═════ Records supplied
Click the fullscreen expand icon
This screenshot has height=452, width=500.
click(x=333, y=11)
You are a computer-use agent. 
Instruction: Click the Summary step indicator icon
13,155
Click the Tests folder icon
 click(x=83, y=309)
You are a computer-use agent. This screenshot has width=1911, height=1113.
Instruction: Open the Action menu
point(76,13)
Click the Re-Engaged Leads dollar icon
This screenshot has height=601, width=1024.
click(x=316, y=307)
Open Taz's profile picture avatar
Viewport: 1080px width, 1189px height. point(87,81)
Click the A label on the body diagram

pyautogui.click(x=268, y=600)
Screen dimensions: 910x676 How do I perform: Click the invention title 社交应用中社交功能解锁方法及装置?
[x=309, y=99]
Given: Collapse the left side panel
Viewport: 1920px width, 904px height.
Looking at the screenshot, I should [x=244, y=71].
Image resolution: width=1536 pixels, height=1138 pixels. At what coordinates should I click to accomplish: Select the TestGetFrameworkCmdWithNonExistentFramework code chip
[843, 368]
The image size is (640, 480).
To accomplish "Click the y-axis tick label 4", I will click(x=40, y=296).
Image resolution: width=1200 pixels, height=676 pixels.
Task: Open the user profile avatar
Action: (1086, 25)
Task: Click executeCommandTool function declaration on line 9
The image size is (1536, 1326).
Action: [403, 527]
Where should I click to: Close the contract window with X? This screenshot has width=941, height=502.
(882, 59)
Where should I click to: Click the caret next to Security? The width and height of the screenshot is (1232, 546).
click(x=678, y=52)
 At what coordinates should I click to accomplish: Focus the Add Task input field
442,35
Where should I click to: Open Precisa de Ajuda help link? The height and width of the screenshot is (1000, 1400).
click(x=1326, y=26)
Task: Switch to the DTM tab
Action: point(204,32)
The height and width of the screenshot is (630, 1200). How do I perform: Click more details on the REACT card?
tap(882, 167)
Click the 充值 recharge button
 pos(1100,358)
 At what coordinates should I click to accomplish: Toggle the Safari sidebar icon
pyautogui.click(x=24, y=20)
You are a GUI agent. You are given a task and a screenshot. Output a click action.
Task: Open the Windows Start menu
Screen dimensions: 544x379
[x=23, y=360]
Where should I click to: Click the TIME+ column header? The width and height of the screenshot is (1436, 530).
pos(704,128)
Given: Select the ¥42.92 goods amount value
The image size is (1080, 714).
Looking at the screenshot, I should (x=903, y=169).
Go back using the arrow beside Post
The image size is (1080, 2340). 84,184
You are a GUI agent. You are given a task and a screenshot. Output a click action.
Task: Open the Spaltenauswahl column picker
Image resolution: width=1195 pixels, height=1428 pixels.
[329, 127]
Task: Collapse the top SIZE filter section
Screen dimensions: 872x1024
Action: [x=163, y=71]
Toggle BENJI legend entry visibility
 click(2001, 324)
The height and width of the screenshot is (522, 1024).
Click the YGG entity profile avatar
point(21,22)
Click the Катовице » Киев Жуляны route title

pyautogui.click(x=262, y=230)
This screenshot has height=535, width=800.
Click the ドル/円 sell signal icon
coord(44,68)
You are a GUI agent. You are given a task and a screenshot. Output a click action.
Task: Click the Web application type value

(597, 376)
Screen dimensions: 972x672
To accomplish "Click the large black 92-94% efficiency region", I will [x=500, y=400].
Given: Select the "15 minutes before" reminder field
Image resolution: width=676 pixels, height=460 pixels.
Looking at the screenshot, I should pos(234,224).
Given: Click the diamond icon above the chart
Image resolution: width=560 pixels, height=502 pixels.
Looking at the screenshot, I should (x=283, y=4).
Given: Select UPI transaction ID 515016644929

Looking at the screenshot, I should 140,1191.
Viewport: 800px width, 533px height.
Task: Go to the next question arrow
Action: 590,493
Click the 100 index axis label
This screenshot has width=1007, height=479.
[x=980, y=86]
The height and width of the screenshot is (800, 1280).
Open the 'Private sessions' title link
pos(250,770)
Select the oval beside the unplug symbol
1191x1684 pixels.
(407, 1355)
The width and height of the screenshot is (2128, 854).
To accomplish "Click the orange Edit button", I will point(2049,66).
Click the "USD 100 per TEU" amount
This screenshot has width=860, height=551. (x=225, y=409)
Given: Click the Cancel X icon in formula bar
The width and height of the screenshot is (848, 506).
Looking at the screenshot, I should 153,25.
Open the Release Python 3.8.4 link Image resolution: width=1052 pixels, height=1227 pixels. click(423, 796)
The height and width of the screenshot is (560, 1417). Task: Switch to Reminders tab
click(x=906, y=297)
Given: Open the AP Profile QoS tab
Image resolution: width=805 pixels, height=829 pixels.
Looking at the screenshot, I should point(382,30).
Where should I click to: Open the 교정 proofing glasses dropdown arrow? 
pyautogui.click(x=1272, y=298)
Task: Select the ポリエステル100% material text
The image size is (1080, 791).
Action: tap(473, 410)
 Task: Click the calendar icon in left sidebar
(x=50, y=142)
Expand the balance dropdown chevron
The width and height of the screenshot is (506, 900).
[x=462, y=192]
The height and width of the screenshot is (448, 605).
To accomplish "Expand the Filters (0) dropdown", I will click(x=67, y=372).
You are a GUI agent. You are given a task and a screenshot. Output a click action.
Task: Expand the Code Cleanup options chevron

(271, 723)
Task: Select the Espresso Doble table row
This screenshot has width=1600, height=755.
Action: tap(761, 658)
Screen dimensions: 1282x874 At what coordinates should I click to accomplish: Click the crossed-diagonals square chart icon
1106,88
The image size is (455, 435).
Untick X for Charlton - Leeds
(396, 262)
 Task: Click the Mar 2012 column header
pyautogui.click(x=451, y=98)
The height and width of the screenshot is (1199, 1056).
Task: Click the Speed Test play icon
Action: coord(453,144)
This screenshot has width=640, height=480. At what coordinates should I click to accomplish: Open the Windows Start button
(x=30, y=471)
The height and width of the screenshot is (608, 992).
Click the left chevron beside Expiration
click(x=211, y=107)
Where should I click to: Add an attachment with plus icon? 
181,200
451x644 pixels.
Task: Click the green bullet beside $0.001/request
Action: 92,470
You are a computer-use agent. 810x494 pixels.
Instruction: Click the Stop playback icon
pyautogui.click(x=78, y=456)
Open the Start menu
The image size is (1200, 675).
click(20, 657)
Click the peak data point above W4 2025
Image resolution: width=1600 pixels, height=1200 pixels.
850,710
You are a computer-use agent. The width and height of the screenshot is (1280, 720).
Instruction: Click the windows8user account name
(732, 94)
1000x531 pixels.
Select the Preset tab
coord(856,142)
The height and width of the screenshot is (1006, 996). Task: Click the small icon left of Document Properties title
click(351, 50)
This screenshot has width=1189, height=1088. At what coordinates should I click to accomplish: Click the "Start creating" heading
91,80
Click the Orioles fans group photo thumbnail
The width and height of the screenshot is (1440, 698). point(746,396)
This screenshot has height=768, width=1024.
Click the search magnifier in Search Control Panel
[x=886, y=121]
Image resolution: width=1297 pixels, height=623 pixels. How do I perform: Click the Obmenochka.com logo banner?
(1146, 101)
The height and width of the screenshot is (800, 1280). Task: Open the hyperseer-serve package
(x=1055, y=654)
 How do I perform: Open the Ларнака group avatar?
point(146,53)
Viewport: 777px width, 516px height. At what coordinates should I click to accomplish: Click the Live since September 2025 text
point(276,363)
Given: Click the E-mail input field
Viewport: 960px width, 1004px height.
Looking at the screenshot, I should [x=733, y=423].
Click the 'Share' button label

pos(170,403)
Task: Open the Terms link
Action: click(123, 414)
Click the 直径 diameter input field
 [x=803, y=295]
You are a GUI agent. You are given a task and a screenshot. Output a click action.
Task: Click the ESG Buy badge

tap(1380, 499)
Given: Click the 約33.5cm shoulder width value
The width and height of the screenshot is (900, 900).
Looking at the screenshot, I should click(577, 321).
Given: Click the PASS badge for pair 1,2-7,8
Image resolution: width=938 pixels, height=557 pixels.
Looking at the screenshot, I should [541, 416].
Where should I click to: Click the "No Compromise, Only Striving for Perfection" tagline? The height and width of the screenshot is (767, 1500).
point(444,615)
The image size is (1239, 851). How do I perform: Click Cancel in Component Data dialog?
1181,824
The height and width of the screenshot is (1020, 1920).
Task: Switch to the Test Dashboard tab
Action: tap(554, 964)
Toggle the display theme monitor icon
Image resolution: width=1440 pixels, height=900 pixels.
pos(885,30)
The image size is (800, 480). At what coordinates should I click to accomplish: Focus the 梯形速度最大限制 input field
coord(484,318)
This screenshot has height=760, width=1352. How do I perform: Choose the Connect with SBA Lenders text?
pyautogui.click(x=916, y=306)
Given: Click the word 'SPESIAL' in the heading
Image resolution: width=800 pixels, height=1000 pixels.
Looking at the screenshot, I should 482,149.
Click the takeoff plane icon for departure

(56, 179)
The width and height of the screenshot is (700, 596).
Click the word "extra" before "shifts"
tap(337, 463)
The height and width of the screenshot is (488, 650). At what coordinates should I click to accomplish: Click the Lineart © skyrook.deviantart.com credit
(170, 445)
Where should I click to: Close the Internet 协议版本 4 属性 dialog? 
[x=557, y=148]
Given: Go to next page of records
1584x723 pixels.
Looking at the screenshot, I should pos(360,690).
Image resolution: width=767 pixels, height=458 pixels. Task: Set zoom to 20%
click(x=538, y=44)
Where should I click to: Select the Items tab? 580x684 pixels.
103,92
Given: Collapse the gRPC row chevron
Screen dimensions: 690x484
══════════
**About this exercise:**
What are the lines from the one with "Given: Collapse the gRPC row chevron" through the last line of the records above? Quote them exactly and add nothing.

**Answer for the task:**
Given: Collapse the gRPC row chevron
Screen dimensions: 690x484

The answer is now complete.